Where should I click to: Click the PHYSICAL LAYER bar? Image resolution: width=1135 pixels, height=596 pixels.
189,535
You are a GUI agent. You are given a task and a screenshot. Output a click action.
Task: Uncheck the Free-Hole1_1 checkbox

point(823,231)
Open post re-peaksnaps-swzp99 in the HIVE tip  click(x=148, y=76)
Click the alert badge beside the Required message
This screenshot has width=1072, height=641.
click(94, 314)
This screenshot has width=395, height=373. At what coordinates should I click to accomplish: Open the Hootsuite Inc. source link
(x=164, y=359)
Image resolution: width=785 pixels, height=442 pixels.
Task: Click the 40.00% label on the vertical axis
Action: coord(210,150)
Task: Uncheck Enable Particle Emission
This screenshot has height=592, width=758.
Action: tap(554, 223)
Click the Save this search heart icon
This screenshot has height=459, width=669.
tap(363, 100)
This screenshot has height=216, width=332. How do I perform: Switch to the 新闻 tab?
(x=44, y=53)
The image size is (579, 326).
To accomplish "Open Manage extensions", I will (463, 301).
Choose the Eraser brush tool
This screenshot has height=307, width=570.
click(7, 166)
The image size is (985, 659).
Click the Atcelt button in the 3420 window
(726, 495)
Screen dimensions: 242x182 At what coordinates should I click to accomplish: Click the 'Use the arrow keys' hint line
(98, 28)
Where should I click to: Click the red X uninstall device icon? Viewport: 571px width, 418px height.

**Task brief**
The result should consist solely of the lines from the one that contains "Choose the Eraser brush tool" to the last line of the records above, reproduced exactly.

**Result of the task**
Choose the Eraser brush tool
This screenshot has height=307, width=570.
click(7, 166)
The image size is (985, 659).
Click the Atcelt button in the 3420 window
(726, 495)
Screen dimensions: 242x182 At what coordinates should I click to accomplish: Click the 'Use the arrow keys' hint line
(98, 28)
Where should I click to: Click the red X uninstall device icon? Viewport: 571px width, 418px height.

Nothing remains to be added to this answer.